# If you take more damage than you have current HP, do you end up with negative HP?

I found this explanation on how dying in D&D 3.5 works.

Coming from 5e, I am a little confused. In 3.5e, do you take damage past zero do you stop at 0(-1) or go straight into the negatives? For example, if I have 5 HP and take 10 damage. Am I at -5 (because simple math) or -1?

It doesn't say explicitly. So it could be homebrewed either way I assume. But what is the real ruling?

• Welcome to the Forum! Take the tour if you haven't already :) – Jake Fuller May 22 at 15:57

5e uses an entirely different system based on death saving throws. 3.5e doesn’t have those.

Instead, you just keep taking damage. Whatever your hp was minus the damage you take is how much hp you have left. In your example, that’s −5 hp. Starting from the same 5 HP, if you had taken 50 damage, you would now be at –45. There is no lower limit.

You die at −10 or lower hp. So that 50 damage attack that dropped you to −45 also killed you. Usually, your hp stops mattering once you die, but in a few cases it does matter.

Note that as damage values increase—and they increase fast—the odds of landing between exactly 0 and −10 hp get smaller and smaller. It is rare for a mid-to-high level character to be in that range—usually they just go from “fine,” > 0 hp, to dead, ≤ −10 hp. That makes feats like Diehard that improve your ability in that range pretty poor choices most of the time.

## Yes, you go into negative HP with normal mathematics.

In D&D 3.5, damage can take you into negative hit points, with normal mathematics. If you're on 5 HP and you take 10 damage, you are at -5.

If you're reduced to exactly 0 HP, you're Disabled, meaning you can take only a standard action (which deals you a point of damage, reducing you to -1), or a move action. It's actually quite rare to be reduced to exactly zero.

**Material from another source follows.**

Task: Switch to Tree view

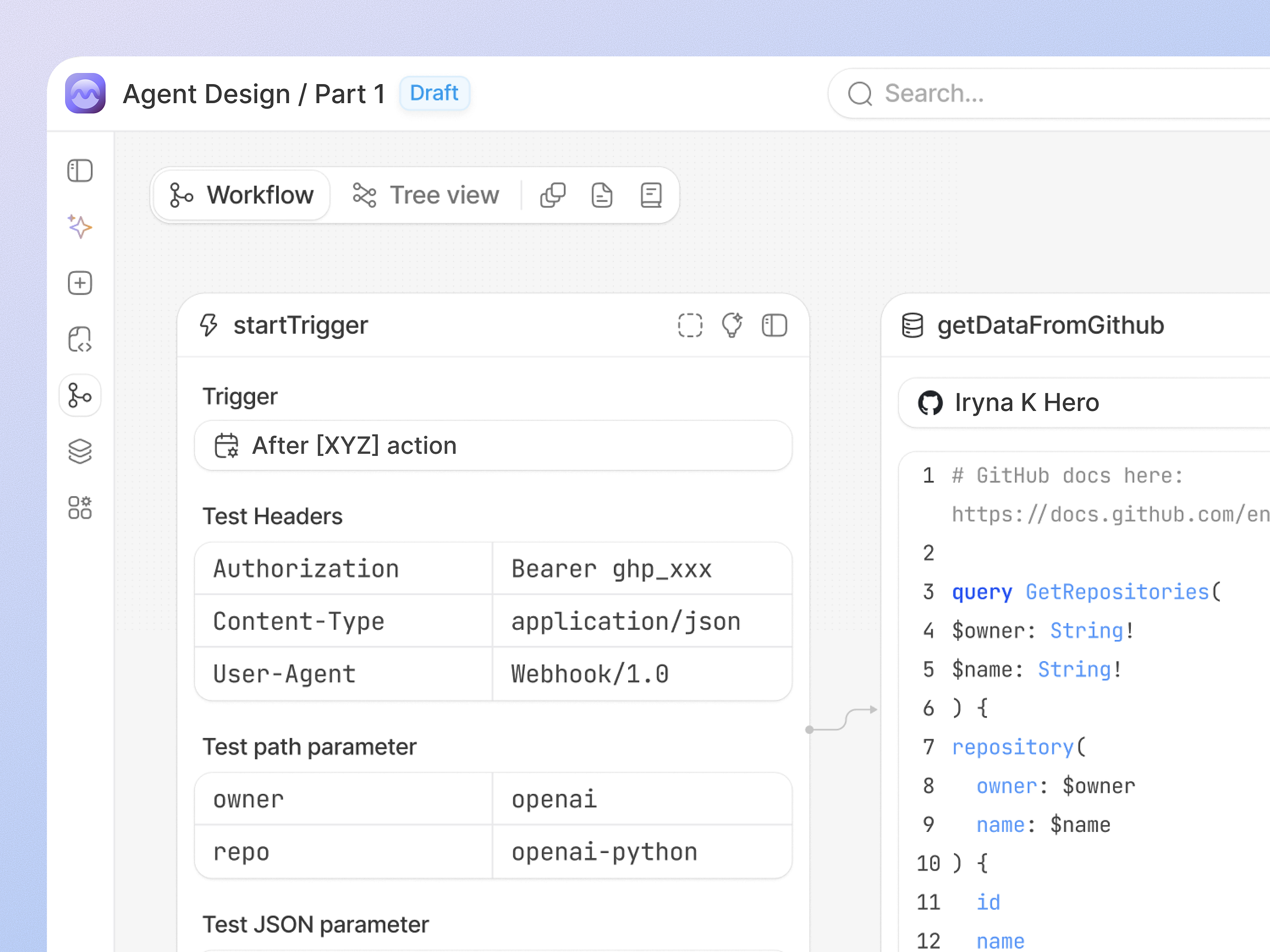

If you're reduced to between -1 HP and -9, you're Dying. You're unconscious, and lose a hit point each round. There's a 10% chance per round to become Stable, meaning you stop losing hit point each round. Healing stabilizes you, and recovers hit points with normal math, i.e. if you're on -5 and get healed for 4, you're still at -1 and unconscious. You can of course still take damage while dying, but most DMs consider this unsporting. Matt Colville has a popular quote from a game he played in: "Oh no. The earth elemental stomps on your head, to make sure you're dead."

If you're reduced to -10 HP or lower, you're dead. No death saves or anything. You can technically go below -10 HP, but there's not much point in measuring it because you're dead anyway. If the example character with 5 HP took 15 or more damage, he'd be straight-up dead. There's a house rule which lets you survive at up to something like negative half your hit point maximum, which is helpful for higher-level characters.

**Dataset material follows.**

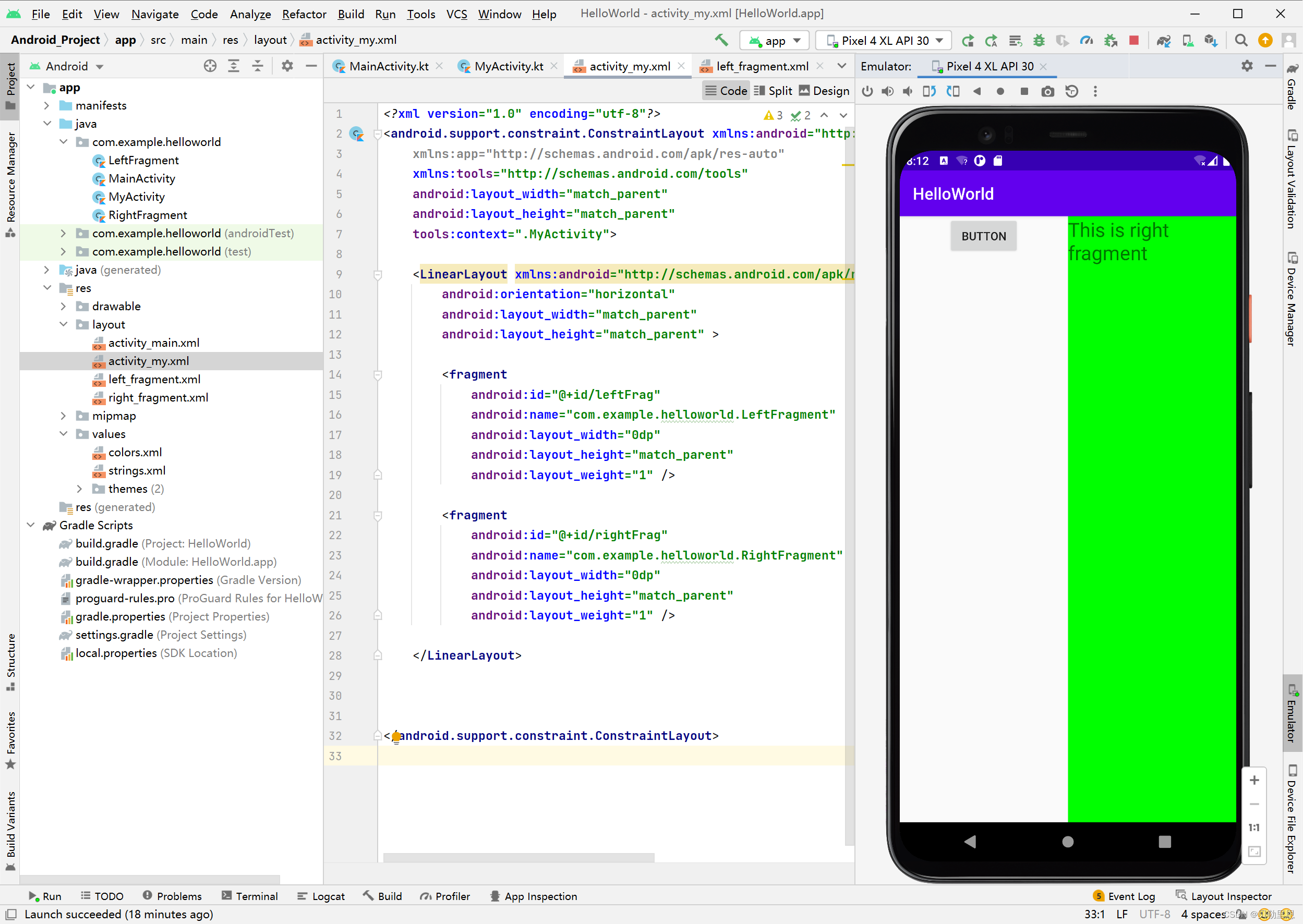Expand the manifests folder in project tree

• There are some abilities that can lower the −10 threshold, and also “driving it down to absurd negatives” is one of the traditional ways of dealing with the Tarrasque (which won’t die from any amount of damage), at least temporarily. – KRyan May 22 at 17:21
• @KRyan I'll also point out the absurdity of drown healing because it amuses me. – Hey I Can Chan May 22 at 17:34
• “Quite rare” I actually see 0 hp surprisingly often. I’m not sure if it’s sheer numbers, or my estimate of the base rate is wrong, but that might be worth looking into some time. – fectin May 22 at 19:22

A nice way to understand 3.5 dying is to go through the versions in order. In the first version you were dead when you ran out of hit points. Simple, right?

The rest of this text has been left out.